POSTS

Using virtualenv and PYTHONPATH with Datadog

Datadog is a great service I’ve used for monitoring. Since the agent is Python-based it’s very extensible through a collection of pip installable libraries, but the documentation is limited on how to handle these libraries.

If you use the provided datadog-agent package, Datadog comes with its own set of embedded applications to monitor your server, including python for the agent, supervisord to manage the Datadog processes, and pip. Since this is all just Python, surely this can lead to something. Can’t we import our own custom libraries in our custom checks? Yes we can.

datadog-agent is unpacked (on my systems) to /opt/datadog-agent.

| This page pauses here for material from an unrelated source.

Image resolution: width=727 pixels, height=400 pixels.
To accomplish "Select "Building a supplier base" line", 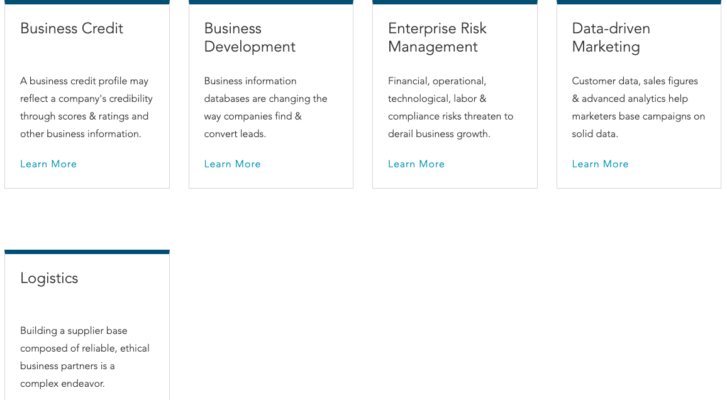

If you look inside the installation directory, of particular note is the embedded subdirectory. This contains the embedded python interpreter that’s used in order to avoid conflicts with your system python. The Datadog Agent’s Python is currently v2.7.13.

You can only go so far with what’s included in the existing pip environment, found by running /opt/datadog-agent/embedded/bin/pip freeze. You may find yourself wanting for more.

Luckily, you can extend this environment by running /opt/datadog-agent/embedded/bin/pip install package_name to add more packages to Datadog. These packages will be available only for Datadog Agent’s python, since the packages are installed into the embedded directory.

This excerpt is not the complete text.